Finding effective and reliable solutions to these many challenges requires good science.
Agricultural science covers a wide range of disciplines from laboratory-based biotechnology to field trials. For too many years, the attractions of the former skewed both funding and, inevitably, research activity. Many researchers forgot, or never learnt, how to run field trials or recognise a disease or pest. However, things are changing and I am greatly encouraged to see young graduates keen to take on the challenges of today, not just in the laboratory but also the field.
As somebody involved with charities funding PhD students, listening to them talking enthusiastically about their latest findings and the next experiment they need to do is very encouraging. Rather less encouraging is the seemingly low demand for the grants available. One charity I am involved with rarely gets more than two good applications for each grant available. Almost certainly this is partly due to the mountain of debt that students have built up as undergraduates and the desire to start reducing this rather than stay in education for a further 3-4 years, but students must also be concerned about the future for them as researchers in a (probably) post-brexit world.
Although there are, of course, regional/national issues, many of the challenges we face cross borders and considerable amounts of agricultural research is transnational.
For the UK, being part of the EU has allowed us to play a major role in European research leading to resource-efficient agriculture. We have been leaders in many EU projects and have benefited greatly from participating in programmes such as Horizon 2020. Whilst the UK government has guaranteed that it will underwrite funding for competitively-bid projects submitted whilst we are a member of the EU, the future beyond this is far from certain. As somebody who has participated in EU programmes in the past, the benefit of collaboration lies not just in the research being done in different environments but in the links built up with research individuals and institutes throughout Europe. Let’s hope that our politicians can find a way to ensure both the funding and the collaboration can continue into the future.

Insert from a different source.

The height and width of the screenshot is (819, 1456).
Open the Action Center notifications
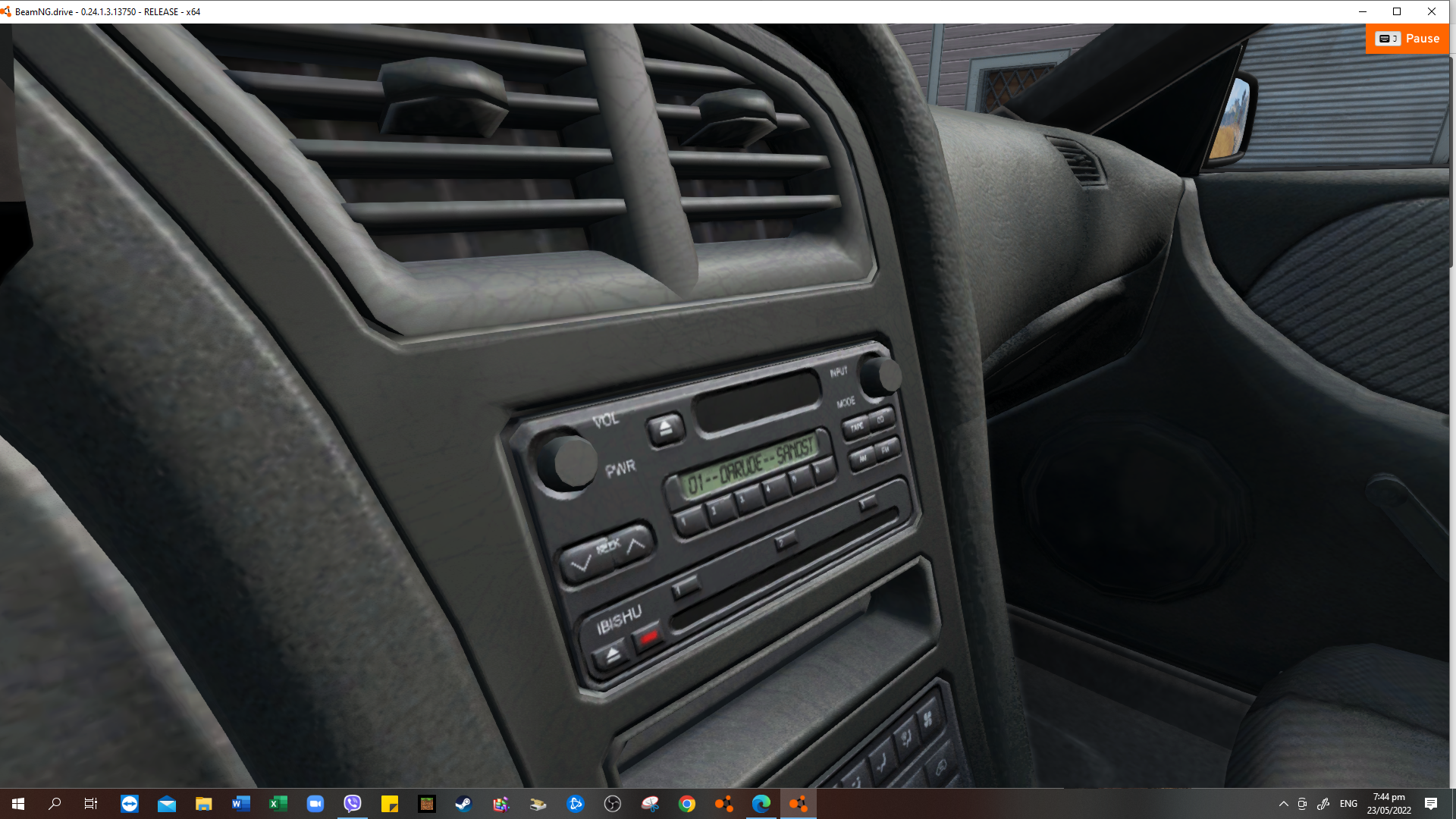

Agricultural research relies on continuity, not stop-start funding, and much of it takes many years to deliver benefits. It’s the very nature of a discipline which often has to cope with the vagaries of the weather etc. Let’s hope that we can continue to fund our young people not just through their studies but into the future.
In the end, our food supply and quality of life depend on it!
Footnote: The BCPC Congress this year is offering students the opportunity to exhibit posters related to the theme of the meeting- “Delivering increases in food production simultaneously with environmental enhancement”.